> **Passage shown**
There were other little differences: the types of adverts and previews before the film started. I visit the cinema so infrequently that I forget about them. The largest screen at our cinema is the size of one of the small screens at any of the Regal Cinemas in San Antonio. The small screen here is little bigger than watching something on a projector. There are only three screens. Granted, I live in a small town. The one time I went to the ‘proper’ cinema in Dundee, that felt more like a ‘real’ movie theatre: it even had escalators!

What did I think of the film? I really enjoyed it. I might have enjoyed it more had I not already read the books — I mean this only in the sense that because I already knew what was going to happen that this element of suspense was lacking. But I loved Katniss and Rue and Haymitch and Cinna and President Snow was creepy and the tracker jackers totally made my poor allergic-to-wasps housemate freak out (sorry Ros!) and it was filmed in North Carolina where it ought to have been, so I am glad. I noticed only one thing missing and that was the bread that District 11 sent to Katniss, which I loved in the book, but it also would have been rather difficult to explain. The sets, the costuming, the cinematic quality of it (it’s all about one huge TV show after all) was well done. This fan is happy.

> **Raw data**
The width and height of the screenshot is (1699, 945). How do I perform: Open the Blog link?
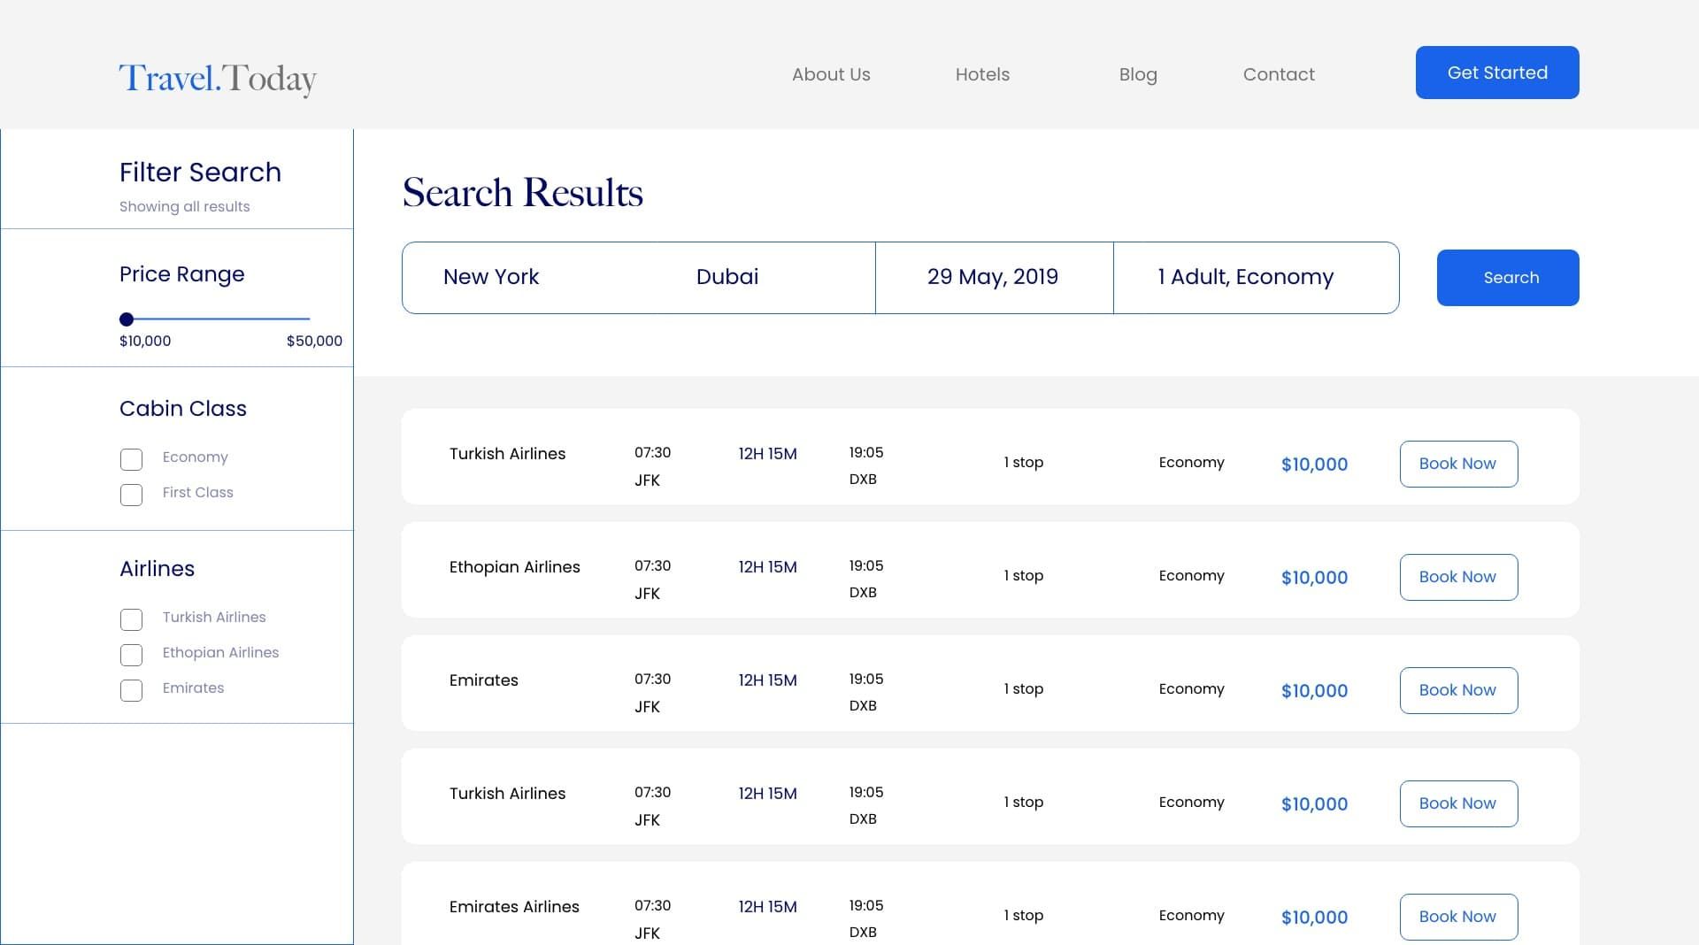click(x=1137, y=74)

> **Work to complete**
Rewrite the cinema passage from "There were other" up to and including "even had escalators!", changing "adverts" to "commercials".

> **Exercise result**
There were other little differences: the types of commercials and previews before the film started. I visit the cinema so infrequently that I forget about them. The largest screen at our cinema is the size of one of the small screens at any of the Regal Cinemas in San Antonio. The small screen here is little bigger than watching something on a projector. There are only three screens. Granted, I live in a small town. The one time I went to the ‘proper’ cinema in Dundee, that felt more like a ‘real’ movie theatre: it even had escalators!